**Text block**
Finding the right dry-air solution

Q: What information is needed to specify an appropriate dehumidifier?

A: To specify a dehumidifier for a given application, it is necessary to know the required moisture removal capacity as well as the operating conditions of the unit. The capacity of the dehumidifiers will vary depending on operating conditions. Moisture load is determined by internal loads as well as infiltration, which also depends on operating conditions inside and outside. Air properties vary during the year, which doesn’t make it any easier.

For most applications, it is also necessary to pay attention to building properties, installations and equipment on-site to ensure that the solution will satisfy the customer.

To help you with collecting all the necessary information, Cotes has developed a requirement sheet which will remind you about what to be aware of.

Q: How do I find out, if a unit is suitable for a specific task? 

A: Once you’ve found design conditions and estimated the moisture loads in the working area of the dehumidifier, you’ll be able to select a unit with a size that matches the requirements. If you are in doubt on how to estimate moisture loads, please have a look at our guide. The easiest way to find a suitable unit is to use Cotes’ online calculation tools. Adjust relevant figures and try different machine sizes until there’s a match. If you are in doubt on how to use the online calculation tools, please have a look through our guide. 

After having found the right size of the unit, please consider any additional requirements. Perhaps there are special requirements to available external pressure, alternative heating source, controls, etc. Options will vary between different machine families and sizes. Please have a look in our brochures to gain technical details on our machines from our downloads page. 

Q: How do I know, if a specific product suits my application? 

A: In general, the technology of our dehumidifiers is the same across the entire product range and can be used within almost endless applications. Some units are configured a little differently to ensure certain advantages in different applications. A brief overview below 

  1. C-range: 4-holed machines with process and regeneration completely separated from one another. Pressure neutral operation for higher efficiency. These units are configured to cover a great range of dehumidification capacities and can be used within endless applications. 
  2. CR-range: 3-holed machines with one common air intake for both process and regeneration air. The layout allows for very compact, transportable units with fewer moving parts and easier installation. 
  3. CWO-range: 3-holed machines with one common air intake for both process and regeneration air. The layout allows for a positive pressure operation and de-salting capabilities. Units are specifically developed for wind turbine operations. 
  4. Flexible range: Units are relatively large with a high level of customization. Units can be configured in various ways to meet specific requirements and can be made as one-offs if need be. These units are widely used if operating conditions are extreme.

Q: What sensors can I buy through Cotes, and how can I decide on which one to use? 

A: If you have a configuration A dehumidifier, you might want to buy an external sensor to control for the desired humidity. 

The DR10 is our most simple hygrostat. The DR10 is a mechanical switch that will close or open depending on humidity. The hygrostat can be set in the range of 35-95%RH and will make sure to switch the unit ON/OFF around the setpoint. 

The DH24 sensor can provide an ON/OFF run signal for the dehumidifier depending on either %RH or DP. Further, the display is connected via RS485 to the controller unit itself. This allows the display and controller to be placed in separate locations. For further details on this controller, please have a look at the DH24 datasheet.

**Written problem A**
Condense the paragraph of the dehumidifier text that begins "To specify a dehumidifier for a given application" into a short bulleted list that keeps its main facts.
**Written problem B**
Reproduce the dehumidifier text from "1. C-range: 4-holed" up to and including "used within endless applications.", switching "4-holed" to "four-holed".

**Raw data**

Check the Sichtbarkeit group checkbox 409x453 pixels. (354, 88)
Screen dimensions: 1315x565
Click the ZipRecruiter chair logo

* * *

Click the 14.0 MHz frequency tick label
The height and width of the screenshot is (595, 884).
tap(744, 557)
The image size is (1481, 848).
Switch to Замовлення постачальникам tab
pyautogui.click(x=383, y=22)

**Task answer A**
- Specifying a dehumidifier requires knowing both the required moisture removal capacity and the unit's operating conditions.
- Dehumidifier capacity varies with operating conditions.
- Moisture load comes from internal loads and infiltration, and infiltration depends on conditions inside and outside.
- Air properties change over the course of the year, which adds difficulty.

**Task answer B**
1. C-range: four-holed machines with process and regeneration completely separated from one another. Pressure neutral operation for higher efficiency. These units are configured to cover a great range of dehumidification capacities and can be used within endless applications.